Dünya üzerinde 33 milyonu aşkın insan, ilk kez Çin'de ortaya çıkan yeni tip 0koronavirüse (Kovid-19) yakalandı. Bunların 1 milyondan fazlası yaşamını yitirdi. Türkiye’nin de 11 Mart’tan bu yana mücadele ettiği koronavirüste, tablo her geçen gün ağırlaşıyor.

COVID-19’la savaşta en etkili önlem, tedbiri elden bırakmamaktan geçiyor. Yeni normal hayatımızın vazgeçilmezi olan temizlik, maske ve mesafenin önemi her fırsatta dile getiriliyor. Ancak buna rağmen kurallara uymamakta ısrar edenlerin olduğu gözleniyor. 

Sadece hastalıktan korunmak isteyenlerin önlem alması sorunu çözmüyor. Koronavirüs teşhisi konulan kişilerin de çevrelerine hastalık bulaştırmamak için aynı hassasiyeti göstermeleri gerekiyor. Karantina sürecine uygun olarak hareket edip kendilerini izole etmeleri, bulaşıcılığı önleme açısından şart. Bunu yapmayanların başı hukuki olarak da ağrıyabilir. Çankaya Üniversitesi Hukuk Fakültesi Öğretim Üyesi Doç. Dr. Elvan Keçelioğlu, koronavirüsü başkasına bilerek ya da bilmeyerek bulaştıran kişilerin karşılaşabileceği hukuki yaptırımlarla ilgili olarak TRT Haber sorularını cevapladı.

Yargılama yapılabilmesi için ispat şart

COVID-19 tanısı olan biri, hastalığı bilerek ya da bilmeyerek başkasına bulaştırırsa dava edilebiliyor. Doç. Dr. Elvan Keçelioğlu, bunu şöyle açıklıyor:

“Yargı yoluna başvurma bakımından bir sıkıntı yok. Ancak pandemi koşullarında yargılama makamlarını zorlayacak bir konu var: Virüsün kimden bulaştığının kesin olarak tespit edilmesi gerekiyor. Bir kişiye ceza verilebilmesi için, virüsün ondan bulaştığının şüpheye yer vermeyecek derecede ortaya çıkarılması lazım. Pandemi koşullarında bu çok mümkün gözükmüyor.” 

Bu konu sadece ülkemizde tartışılmıyor. Doç. Dr. Keçelioğlu, “Avrupa hukukunda da tartışılan bir konu bu. İlliyet bağı sürecinin sağlıklı bir şekilde ortaya konulup konulamayacağına ilişkin tartışmalar var. Hastalanan kişi COVID-19’u şu kişiden almış diyebilmemiz çoğu zaman mümkün değil. Çünkü bir başkasından da almış olabilir. Bu durum yargılama makamlarının işini zorlaştırıyor” diyor.

> [Kaydedilmiş veri girdileri]

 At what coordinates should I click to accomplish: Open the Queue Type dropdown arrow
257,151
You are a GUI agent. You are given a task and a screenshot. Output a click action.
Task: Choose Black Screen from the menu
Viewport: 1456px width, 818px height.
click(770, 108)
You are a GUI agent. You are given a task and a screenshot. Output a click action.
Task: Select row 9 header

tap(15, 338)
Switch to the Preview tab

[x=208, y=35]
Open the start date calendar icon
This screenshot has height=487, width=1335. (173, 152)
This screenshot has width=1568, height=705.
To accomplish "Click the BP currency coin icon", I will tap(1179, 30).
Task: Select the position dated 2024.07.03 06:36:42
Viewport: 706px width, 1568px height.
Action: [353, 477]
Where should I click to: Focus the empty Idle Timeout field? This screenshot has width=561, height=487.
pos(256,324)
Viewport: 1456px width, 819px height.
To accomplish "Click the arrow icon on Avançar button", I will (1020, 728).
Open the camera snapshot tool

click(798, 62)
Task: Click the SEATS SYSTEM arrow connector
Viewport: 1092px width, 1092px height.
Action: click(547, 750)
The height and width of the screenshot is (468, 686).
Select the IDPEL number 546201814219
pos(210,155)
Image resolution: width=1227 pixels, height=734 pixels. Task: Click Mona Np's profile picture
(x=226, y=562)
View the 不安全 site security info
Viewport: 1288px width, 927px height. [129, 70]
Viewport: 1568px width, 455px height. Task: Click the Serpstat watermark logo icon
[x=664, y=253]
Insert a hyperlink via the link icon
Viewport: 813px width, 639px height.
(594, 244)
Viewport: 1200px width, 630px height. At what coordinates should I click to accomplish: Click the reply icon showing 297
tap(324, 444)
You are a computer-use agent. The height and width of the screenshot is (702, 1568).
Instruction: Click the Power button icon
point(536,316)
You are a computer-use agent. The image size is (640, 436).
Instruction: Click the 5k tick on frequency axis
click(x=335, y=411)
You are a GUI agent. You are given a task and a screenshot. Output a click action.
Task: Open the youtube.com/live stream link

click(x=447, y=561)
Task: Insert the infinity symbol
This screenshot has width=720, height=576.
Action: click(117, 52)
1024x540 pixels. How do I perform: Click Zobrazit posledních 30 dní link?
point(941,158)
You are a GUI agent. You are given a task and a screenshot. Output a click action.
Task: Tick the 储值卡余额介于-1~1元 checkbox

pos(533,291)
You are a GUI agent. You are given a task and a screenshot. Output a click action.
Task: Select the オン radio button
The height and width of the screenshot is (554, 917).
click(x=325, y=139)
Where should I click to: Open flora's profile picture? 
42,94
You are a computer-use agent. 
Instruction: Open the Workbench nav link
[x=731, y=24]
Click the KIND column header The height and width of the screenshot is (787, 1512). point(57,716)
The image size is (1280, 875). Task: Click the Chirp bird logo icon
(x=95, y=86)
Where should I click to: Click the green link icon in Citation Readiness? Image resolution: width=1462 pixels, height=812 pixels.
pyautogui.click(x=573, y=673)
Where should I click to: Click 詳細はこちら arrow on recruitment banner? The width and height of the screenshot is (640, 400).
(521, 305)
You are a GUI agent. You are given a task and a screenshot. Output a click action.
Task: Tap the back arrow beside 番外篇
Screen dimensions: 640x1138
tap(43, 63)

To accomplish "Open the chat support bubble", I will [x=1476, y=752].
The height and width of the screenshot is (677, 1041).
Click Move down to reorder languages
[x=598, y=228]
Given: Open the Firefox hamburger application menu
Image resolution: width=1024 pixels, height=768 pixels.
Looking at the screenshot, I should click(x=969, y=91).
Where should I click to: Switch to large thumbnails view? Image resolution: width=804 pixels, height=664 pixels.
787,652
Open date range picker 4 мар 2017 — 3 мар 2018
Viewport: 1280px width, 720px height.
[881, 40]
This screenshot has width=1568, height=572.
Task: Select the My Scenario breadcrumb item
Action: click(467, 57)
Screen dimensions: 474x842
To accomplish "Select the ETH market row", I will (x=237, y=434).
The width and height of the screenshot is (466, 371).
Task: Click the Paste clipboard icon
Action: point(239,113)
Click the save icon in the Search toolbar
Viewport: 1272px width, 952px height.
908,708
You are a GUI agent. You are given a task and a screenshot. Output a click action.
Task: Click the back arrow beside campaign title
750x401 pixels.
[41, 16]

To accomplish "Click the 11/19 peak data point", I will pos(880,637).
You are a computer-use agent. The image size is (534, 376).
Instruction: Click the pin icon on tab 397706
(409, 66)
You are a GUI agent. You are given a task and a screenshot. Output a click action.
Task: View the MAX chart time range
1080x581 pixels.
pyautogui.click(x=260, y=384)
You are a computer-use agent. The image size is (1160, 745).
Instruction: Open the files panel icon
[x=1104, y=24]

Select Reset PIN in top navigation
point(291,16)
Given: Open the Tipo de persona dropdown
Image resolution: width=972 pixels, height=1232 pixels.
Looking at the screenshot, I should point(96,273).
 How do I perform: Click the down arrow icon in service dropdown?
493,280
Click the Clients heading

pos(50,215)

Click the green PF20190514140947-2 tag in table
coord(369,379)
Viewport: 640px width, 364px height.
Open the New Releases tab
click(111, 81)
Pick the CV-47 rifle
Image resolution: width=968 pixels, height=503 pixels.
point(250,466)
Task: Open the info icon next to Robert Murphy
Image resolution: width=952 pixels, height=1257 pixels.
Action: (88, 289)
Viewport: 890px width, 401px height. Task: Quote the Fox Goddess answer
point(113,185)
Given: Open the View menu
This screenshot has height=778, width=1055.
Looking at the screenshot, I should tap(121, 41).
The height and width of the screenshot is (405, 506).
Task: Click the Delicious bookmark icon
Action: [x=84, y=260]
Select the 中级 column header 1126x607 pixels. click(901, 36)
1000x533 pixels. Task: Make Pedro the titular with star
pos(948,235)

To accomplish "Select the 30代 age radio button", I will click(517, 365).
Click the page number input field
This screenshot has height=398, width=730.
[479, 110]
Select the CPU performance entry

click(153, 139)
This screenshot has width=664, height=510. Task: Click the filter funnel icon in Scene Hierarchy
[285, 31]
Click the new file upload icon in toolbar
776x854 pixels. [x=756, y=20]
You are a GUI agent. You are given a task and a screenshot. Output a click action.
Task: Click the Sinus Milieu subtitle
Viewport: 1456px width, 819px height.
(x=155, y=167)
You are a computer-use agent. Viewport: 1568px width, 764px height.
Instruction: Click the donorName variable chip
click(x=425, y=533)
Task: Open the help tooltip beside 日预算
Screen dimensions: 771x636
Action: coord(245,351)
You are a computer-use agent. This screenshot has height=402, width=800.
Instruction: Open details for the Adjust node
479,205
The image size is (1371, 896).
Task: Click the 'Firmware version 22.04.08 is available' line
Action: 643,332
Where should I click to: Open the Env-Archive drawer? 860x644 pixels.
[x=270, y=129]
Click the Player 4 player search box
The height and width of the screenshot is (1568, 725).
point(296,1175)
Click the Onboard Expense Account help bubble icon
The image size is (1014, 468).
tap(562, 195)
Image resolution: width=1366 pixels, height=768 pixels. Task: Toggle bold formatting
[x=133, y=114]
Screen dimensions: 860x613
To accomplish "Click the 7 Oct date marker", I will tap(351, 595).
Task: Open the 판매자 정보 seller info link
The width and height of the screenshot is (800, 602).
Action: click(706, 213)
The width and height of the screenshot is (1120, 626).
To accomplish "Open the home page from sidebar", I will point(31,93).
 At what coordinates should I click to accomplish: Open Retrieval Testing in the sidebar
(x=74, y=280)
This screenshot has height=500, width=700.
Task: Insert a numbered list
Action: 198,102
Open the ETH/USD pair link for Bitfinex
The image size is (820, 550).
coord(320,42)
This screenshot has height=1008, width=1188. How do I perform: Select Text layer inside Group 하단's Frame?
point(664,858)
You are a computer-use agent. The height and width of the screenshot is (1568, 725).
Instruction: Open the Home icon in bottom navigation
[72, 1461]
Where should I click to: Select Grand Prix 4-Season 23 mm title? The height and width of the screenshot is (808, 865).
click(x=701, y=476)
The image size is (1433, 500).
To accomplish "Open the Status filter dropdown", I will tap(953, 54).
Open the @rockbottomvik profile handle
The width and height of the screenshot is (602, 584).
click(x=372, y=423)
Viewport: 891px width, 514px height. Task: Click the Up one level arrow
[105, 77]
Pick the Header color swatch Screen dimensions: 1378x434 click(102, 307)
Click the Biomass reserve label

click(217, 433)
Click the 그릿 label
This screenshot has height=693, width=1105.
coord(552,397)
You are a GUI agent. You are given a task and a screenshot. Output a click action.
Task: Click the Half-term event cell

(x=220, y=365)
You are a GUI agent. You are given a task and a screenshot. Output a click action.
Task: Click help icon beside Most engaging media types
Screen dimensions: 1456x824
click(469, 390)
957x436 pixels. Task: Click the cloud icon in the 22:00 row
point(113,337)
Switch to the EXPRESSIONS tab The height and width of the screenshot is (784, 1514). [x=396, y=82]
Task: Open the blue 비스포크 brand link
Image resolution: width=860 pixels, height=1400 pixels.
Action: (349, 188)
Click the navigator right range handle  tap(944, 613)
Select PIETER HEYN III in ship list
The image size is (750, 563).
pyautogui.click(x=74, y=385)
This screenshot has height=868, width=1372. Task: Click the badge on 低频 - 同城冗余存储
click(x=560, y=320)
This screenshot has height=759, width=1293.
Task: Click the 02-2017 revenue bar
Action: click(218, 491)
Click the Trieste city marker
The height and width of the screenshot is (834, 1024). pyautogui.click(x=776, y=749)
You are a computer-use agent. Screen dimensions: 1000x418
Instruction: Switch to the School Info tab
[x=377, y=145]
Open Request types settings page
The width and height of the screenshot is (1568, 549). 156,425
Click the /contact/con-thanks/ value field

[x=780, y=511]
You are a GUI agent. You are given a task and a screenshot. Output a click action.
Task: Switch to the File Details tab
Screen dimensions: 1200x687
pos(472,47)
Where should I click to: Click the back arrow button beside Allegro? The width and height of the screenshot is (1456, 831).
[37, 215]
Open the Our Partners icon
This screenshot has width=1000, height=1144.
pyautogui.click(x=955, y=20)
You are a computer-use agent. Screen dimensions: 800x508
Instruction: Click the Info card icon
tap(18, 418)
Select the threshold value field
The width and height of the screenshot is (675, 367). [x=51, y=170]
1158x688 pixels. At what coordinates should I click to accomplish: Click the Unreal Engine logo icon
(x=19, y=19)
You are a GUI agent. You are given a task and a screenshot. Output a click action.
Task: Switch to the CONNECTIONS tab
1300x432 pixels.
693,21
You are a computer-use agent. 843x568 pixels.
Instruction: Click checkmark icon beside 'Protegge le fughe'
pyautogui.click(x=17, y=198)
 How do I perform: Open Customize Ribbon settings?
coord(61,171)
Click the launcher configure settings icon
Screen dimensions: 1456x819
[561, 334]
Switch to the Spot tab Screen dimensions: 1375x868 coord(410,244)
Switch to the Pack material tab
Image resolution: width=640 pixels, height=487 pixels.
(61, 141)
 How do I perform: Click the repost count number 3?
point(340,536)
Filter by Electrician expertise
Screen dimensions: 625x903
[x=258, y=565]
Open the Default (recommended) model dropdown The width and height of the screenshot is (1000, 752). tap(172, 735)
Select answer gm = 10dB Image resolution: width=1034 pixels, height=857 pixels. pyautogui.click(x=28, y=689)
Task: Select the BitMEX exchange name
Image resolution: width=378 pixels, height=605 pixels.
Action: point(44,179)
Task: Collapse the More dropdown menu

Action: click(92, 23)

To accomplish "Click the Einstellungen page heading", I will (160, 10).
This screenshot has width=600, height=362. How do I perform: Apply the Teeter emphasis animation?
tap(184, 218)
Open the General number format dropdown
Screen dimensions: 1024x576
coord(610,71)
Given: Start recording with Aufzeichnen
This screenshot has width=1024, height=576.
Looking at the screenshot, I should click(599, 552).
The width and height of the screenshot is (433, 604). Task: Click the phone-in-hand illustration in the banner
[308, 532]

> [Yönergeler]
1. Koronavirüs bulaştırmanın hukuki sonuçlarını anlatan metinden "Dünya üzerinde 33" ifadesinden "edenlerin olduğu gözleniyor." ifadesine kadar olan kısmı hiç değiştirmeden yazın.
2. Koronavirüs bulaştırmanın hukuki sonuçlarını anlatan metne göre Türkiye koronavirüsle hangi tarihten bu yana mücadele ediyor?

> [Sırasıyla cevaplar]
1.
Dünya üzerinde 33 milyonu aşkın insan, ilk kez Çin'de ortaya çıkan yeni tip 0koronavirüse (Kovid-19) yakalandı. Bunların 1 milyondan fazlası yaşamını yitirdi. Türkiye’nin de 11 Mart’tan bu yana mücadele ettiği koronavirüste, tablo her geçen gün ağırlaşıyor.

COVID-19’la savaşta en etkili önlem, tedbiri elden bırakmamaktan geçiyor. Yeni normal hayatımızın vazgeçilmezi olan temizlik, maske ve mesafenin önemi her fırsatta dile getiriliyor. Ancak buna rağmen kurallara uymamakta ısrar edenlerin olduğu gözleniyor.

2. 11 Mart'tan bu yana.